La globalizzazione dei social non ha migliorato il mondo

Un enorme rumore di fondo in cui dobbiamo ricercare la vita buona

La parola “globalizzazione” ha assunto un ruolo centrale per comprendere l’attuale contesto socio-culturale: essa è divenuta un criterio interpretativo dei nostri tempi, una lente senza la quale faremmo fatica a capire dove sta andando il nostro mondo. Essa è un termine polisemantico in quanto offre significati diversi – benché omogenei – a seconda del contesto in cui viene utilizzato. La globalizzazione allude alla circolazione delle merci e dei beni capaci di superare gli stretti confini nazionali o regionali; indica anche una omogeneizzazione dei gusti, dei linguaggi e delle culture, dal momento che ci permette di vivere in un unico villaggio globale; denota anche una crescente flusso, quasi istantaneo, delle notizie, in modo tale che qualsiasi cosa accada, anche nell’angolo più remoto del pianeta, arriva in pochi secondi sul nostro cellulare; essa ha infine – ma la lista potrebbe continuare ancora – accresciuto la consapevolezza della interconnessione che lega ogni popolo del nostro pianeta: quanto accade anche a migliaia di chilometri da casa, tende a influenzare e condizionare anche la vita di ciascuno di noi.

La parola globalizzazione può essere utilizzata anche per decifrare il nostro ambiente culturale, quell’insieme di valori, norme, convinzioni e pensieri in cui siamo tutti immersi e attraverso i quali ci costruiamo come soggetti liberi ed autonomi. In questo senso strettamente culturale, globalizzazione significa una cacofonia di voci e di pensieri. È questa la tesi che il prof. Petrosino, filosofo e docente alla Cattolica, ha cercato di sostenere qualche sera fa nel suo intervento all’oratorio di Sant’Angelo Lodigiano. La globalizzazione culturale, secondo lo studioso, si esprime nel fatto che a tutti è concesso diritto di parola, in una democrazia del pensiero che i social e la rete esaltano ed enfatizzano. Fino a pochi decenni fa, a pochi era riconosciuto il diritto di una parola autorevole e significativa: il politico, il medico, il prete, il giornalista, lo scienziato, lo studioso e pochi altri.

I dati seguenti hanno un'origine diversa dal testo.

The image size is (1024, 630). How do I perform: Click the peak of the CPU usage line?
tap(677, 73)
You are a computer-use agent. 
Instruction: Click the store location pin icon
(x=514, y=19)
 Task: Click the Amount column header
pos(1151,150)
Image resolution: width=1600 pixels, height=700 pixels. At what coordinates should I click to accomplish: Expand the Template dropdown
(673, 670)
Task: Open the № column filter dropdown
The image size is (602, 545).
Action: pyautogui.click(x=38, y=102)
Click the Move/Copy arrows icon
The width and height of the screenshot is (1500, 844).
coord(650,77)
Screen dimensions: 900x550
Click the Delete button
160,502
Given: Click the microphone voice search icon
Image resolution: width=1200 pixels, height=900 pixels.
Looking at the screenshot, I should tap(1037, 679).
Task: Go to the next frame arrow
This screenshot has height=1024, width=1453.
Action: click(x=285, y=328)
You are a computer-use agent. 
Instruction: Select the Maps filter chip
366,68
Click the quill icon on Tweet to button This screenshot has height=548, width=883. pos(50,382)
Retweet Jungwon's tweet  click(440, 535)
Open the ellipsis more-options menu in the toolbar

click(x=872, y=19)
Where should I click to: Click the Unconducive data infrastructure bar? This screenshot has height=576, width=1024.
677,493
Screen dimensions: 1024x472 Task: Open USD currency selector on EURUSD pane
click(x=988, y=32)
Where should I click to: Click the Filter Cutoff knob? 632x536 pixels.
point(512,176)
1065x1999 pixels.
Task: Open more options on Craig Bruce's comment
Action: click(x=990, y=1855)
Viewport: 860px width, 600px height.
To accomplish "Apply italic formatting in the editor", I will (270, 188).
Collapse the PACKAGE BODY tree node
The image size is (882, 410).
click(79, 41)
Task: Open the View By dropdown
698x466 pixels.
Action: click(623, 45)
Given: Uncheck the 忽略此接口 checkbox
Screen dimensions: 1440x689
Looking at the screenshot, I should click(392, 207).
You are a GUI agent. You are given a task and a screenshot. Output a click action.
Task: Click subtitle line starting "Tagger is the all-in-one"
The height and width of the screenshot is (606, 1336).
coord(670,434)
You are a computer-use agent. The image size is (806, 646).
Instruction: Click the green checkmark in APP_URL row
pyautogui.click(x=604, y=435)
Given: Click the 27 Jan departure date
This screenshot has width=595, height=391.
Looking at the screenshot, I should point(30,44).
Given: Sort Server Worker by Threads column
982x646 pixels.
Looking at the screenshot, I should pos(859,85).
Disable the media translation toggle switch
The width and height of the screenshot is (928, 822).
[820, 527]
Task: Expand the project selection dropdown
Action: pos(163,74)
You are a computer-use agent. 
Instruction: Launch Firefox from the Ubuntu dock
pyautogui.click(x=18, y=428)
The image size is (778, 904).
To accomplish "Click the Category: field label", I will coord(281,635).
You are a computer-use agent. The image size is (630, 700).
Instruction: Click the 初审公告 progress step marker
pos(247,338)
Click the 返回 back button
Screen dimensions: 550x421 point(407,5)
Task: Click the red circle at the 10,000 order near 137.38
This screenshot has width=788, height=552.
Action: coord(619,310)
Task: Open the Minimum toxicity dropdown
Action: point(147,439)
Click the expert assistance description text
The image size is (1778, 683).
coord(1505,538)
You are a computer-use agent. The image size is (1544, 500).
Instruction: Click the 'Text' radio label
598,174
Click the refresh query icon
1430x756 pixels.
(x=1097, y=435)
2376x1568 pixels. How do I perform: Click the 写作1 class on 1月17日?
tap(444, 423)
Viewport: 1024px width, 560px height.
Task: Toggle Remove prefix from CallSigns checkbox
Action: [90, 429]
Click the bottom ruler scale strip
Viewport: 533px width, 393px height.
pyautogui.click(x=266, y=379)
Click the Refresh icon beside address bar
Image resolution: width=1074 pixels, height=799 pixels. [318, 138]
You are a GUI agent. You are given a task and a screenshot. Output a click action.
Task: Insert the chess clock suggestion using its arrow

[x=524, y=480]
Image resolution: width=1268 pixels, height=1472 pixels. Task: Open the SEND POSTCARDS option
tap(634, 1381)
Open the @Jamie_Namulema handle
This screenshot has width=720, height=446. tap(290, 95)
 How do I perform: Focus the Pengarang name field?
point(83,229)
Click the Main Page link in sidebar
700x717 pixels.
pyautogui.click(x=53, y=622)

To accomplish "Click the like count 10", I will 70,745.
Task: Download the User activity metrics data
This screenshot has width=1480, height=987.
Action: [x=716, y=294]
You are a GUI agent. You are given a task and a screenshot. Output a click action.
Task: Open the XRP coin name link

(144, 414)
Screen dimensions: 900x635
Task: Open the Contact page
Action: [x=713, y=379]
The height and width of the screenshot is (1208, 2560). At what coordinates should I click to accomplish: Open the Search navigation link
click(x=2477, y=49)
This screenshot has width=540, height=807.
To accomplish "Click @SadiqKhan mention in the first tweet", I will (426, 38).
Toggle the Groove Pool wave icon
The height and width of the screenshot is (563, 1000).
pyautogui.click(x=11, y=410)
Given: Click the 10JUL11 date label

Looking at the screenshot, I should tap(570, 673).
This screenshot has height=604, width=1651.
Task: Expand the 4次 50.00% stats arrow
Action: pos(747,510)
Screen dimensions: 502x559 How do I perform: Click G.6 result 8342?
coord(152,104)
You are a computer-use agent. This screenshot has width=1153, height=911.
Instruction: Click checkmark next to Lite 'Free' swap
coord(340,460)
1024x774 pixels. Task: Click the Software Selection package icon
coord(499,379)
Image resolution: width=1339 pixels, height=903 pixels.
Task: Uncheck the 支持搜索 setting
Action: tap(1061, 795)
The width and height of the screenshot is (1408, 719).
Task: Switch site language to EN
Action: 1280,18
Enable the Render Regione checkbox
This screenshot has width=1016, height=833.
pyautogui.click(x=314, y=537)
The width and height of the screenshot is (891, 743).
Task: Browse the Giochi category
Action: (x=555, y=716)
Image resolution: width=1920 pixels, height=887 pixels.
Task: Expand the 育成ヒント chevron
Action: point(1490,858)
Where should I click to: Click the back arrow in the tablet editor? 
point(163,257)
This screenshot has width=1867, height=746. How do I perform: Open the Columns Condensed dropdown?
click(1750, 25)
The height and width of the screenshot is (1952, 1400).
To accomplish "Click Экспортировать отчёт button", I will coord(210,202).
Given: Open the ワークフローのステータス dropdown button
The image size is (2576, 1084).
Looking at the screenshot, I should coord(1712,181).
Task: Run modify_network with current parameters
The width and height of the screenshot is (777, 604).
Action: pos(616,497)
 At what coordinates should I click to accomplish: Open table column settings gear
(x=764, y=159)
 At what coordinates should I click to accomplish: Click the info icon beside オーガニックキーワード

Oggigiorno tutti si sentono autorizzati a esprimere la propria posizione su qualunque argomento, creando in tal modo una cacofonia di voci in cui l’opinione ed il parere si mescolano e si confondono con il pensiero e la riflessione.

Nel flusso informativo in cui siamo tutti immersi in fondo vige la regola che “uno vale uno”: una voce è identica all’altra, con il medesimo peso, la medesima credibilità ed autorevolezza. È sufficiente navigare dieci minuti su Facebook per rendersi conto che su qualunque tema è un affollarsi di parole, di convincimenti, di ragionamenti, senza che alcuno senta l’esigenza di fondare il proprio pensiero, confrontarlo con quanto in duemila anni di storia è già stato studiato, senza alcun vincolo di coerenza, razionalità o competenza. Tutti parlano di tutto, senza limiti, senza vincoli, senza ragioni. Si passa tranquillamente dai temi esistenziali a quelli etici, da quelli politici a quelli economici in un vociare che tende a trasformarsi in un rumore di fondo confuso e disorientante. Qualche studioso descrive questo fenomeno come la crisi del principio di autorità: mancando una gerarchia dei saperi e delle competenze, ciò, per esempio, che dichiara Fedez sui social e quanto scrive Nietzsche hanno esattamente lo stesso valore, la stessa valenza e importanza.

È questo il contesto in cui si trova ad operare chiunque voglia fare educazione, chiunque si trovi nella condizione di tramandare un sapere che le generazioni precedenti ci hanno consegnato. È questa l’humus in cui devono sopravvivere genitori, insegnati, educatori, catechisti, preti, maestri e coloro che sentono la responsabilità della formazione delle nuove generazioni, che cercano di fornire loro quell’abc culturale necessario per la costruzione della propria identità. Siamo onesti: è un compito immane, impari e titanico, giacché esso esige la capacità di individuare, nel generale “starnazzare” dei più, parole che sappiano dare significato e consistenza alla propria vita. È un compito davvero ingrato quello di coloro che, in questa situazione di fluidità culturale ed esistenziale, cercano di mettersi al servizio dell’uomo: in un contesto in cui i concetti di giusto e sbagliato, sopra e sotto, buono o cattivo, nobile o infimo, restano parole che si possono tranquillamente interscambiare, è una scommessa impegnativa il tentativo di indicare una direzione, un senso, una prospettiva di vita buona.